Write out the entries below exactly, starting from their first line and stopping after the line that contains "data-label: 12.58 kg".
***** Source material
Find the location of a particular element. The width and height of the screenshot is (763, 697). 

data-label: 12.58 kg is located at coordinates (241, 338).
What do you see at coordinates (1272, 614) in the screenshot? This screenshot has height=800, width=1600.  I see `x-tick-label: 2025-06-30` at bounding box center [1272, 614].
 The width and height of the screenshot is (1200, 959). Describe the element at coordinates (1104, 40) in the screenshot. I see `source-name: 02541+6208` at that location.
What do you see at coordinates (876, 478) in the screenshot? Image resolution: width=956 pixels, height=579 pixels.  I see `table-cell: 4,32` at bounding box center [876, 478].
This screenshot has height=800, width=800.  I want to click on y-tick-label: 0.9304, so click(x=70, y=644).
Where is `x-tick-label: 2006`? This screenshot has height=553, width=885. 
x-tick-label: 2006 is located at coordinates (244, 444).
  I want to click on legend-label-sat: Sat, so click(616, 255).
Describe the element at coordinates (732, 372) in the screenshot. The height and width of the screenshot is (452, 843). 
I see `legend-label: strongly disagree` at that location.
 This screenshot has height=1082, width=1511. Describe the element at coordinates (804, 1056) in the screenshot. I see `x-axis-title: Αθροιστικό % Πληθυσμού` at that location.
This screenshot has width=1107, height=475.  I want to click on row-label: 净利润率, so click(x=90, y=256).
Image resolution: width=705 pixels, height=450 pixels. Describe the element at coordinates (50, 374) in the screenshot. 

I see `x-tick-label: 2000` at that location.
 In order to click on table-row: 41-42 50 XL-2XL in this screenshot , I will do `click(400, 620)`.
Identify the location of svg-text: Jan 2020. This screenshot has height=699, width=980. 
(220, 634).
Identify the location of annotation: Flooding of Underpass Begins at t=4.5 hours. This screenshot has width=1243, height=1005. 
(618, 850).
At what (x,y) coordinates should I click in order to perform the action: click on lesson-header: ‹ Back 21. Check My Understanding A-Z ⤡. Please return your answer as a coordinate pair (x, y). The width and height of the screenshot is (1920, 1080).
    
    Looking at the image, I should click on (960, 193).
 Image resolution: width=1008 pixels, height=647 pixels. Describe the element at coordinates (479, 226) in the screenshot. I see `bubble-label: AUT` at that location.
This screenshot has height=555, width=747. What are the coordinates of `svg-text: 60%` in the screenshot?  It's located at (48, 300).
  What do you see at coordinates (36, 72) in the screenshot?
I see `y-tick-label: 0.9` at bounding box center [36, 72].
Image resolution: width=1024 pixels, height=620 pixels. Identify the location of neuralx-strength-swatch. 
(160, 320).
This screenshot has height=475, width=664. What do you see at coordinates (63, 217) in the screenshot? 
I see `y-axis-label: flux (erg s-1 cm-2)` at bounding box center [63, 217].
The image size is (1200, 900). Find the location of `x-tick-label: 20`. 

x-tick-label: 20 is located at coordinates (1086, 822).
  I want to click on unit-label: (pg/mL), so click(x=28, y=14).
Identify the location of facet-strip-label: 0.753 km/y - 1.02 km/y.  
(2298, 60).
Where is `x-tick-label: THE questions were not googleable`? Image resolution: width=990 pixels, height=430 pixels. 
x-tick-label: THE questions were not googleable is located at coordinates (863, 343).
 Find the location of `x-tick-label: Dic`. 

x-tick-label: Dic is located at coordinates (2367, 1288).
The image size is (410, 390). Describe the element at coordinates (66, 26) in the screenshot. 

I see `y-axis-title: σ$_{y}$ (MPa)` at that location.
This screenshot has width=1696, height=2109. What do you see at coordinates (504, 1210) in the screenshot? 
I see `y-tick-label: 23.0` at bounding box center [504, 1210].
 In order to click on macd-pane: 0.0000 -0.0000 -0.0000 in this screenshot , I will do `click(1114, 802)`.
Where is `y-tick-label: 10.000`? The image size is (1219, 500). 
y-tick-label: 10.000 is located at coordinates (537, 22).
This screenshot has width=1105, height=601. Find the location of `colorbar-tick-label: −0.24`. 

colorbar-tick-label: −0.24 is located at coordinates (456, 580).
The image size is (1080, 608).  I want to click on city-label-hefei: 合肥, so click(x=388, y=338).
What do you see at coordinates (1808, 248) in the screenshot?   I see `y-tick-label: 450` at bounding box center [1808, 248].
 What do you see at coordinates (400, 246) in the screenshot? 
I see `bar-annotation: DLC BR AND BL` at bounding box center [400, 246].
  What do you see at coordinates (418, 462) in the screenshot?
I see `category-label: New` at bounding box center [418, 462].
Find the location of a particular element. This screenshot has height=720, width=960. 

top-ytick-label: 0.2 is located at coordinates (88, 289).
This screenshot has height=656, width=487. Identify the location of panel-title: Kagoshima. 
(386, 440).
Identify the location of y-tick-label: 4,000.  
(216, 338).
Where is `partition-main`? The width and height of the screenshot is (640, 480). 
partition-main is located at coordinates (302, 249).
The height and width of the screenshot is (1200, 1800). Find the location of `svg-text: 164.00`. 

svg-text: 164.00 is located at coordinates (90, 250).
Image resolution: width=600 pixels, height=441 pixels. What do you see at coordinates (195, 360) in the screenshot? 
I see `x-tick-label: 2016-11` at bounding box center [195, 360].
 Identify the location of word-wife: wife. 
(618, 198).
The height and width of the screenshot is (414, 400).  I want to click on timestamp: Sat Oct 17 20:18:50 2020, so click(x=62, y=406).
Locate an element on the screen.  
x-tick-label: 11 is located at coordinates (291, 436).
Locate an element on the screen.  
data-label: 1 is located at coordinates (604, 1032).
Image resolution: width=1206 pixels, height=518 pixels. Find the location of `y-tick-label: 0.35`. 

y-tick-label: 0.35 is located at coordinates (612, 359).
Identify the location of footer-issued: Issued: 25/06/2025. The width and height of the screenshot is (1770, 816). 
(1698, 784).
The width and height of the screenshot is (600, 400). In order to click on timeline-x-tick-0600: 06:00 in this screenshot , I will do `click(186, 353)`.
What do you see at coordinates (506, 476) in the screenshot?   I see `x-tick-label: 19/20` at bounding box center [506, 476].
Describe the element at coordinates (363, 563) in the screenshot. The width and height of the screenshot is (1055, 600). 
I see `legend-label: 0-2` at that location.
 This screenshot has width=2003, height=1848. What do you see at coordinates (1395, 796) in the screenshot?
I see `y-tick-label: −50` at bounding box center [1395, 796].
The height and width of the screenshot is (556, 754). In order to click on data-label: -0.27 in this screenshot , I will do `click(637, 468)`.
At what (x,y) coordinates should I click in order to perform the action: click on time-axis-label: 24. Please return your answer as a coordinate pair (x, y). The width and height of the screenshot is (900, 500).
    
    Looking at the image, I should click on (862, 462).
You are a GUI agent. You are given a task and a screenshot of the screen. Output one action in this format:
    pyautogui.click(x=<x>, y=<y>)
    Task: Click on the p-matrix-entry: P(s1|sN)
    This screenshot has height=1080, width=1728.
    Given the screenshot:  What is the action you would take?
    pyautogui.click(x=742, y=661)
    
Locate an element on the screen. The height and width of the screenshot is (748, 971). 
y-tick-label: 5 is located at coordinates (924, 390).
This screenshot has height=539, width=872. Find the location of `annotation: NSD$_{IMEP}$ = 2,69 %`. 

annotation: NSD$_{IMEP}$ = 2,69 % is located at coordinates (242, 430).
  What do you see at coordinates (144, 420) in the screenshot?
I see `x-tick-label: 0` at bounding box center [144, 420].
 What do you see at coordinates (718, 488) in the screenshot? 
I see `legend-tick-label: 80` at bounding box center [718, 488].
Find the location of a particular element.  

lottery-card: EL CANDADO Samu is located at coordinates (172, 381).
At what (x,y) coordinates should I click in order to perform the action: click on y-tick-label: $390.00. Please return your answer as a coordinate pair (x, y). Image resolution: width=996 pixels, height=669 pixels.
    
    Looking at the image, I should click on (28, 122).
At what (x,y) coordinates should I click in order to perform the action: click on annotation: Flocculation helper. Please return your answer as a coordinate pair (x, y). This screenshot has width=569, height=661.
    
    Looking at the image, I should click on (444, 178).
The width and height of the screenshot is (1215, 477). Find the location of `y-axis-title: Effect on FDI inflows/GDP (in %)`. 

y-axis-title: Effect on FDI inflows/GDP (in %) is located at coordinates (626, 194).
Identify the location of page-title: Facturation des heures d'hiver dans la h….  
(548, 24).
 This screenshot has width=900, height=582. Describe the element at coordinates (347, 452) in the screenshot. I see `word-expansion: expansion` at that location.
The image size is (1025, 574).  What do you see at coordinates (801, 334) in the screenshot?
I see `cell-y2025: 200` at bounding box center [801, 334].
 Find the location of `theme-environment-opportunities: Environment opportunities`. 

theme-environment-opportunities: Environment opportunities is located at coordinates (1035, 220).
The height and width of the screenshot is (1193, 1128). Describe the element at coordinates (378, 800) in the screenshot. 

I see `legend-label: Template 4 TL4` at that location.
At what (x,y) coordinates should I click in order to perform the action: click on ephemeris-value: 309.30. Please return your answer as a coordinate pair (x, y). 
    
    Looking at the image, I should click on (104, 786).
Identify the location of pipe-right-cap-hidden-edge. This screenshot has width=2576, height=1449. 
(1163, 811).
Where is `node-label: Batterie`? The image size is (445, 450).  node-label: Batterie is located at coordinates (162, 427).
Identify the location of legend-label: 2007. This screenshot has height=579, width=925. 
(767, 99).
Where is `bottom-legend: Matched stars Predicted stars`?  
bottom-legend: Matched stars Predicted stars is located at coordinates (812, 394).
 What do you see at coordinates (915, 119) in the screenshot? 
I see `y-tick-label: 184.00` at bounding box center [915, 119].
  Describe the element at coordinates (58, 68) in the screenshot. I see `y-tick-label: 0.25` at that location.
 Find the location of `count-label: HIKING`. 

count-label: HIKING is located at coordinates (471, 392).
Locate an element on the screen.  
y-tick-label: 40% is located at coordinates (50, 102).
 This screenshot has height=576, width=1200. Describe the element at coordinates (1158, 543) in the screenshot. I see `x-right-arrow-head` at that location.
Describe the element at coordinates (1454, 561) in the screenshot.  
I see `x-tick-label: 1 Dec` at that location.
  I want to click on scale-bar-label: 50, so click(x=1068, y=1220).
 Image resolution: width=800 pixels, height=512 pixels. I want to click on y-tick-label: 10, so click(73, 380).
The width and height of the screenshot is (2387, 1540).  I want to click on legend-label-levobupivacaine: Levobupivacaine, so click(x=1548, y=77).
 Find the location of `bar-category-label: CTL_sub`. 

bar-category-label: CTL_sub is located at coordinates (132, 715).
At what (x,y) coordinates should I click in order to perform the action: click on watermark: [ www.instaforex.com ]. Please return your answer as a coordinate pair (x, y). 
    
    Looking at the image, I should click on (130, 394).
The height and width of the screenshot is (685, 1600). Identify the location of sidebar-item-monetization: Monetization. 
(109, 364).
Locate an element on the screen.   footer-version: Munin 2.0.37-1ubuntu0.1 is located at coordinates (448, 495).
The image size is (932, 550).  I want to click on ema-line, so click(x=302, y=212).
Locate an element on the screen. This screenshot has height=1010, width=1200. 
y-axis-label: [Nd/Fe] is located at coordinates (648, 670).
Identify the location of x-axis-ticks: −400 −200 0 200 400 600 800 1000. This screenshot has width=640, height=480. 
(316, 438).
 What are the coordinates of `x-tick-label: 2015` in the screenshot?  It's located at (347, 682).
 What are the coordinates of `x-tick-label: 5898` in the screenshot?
**********
## Answer for this exercise
Find the location of a particular element. The width and height of the screenshot is (763, 697). 

data-label: 12.58 kg is located at coordinates (241, 338).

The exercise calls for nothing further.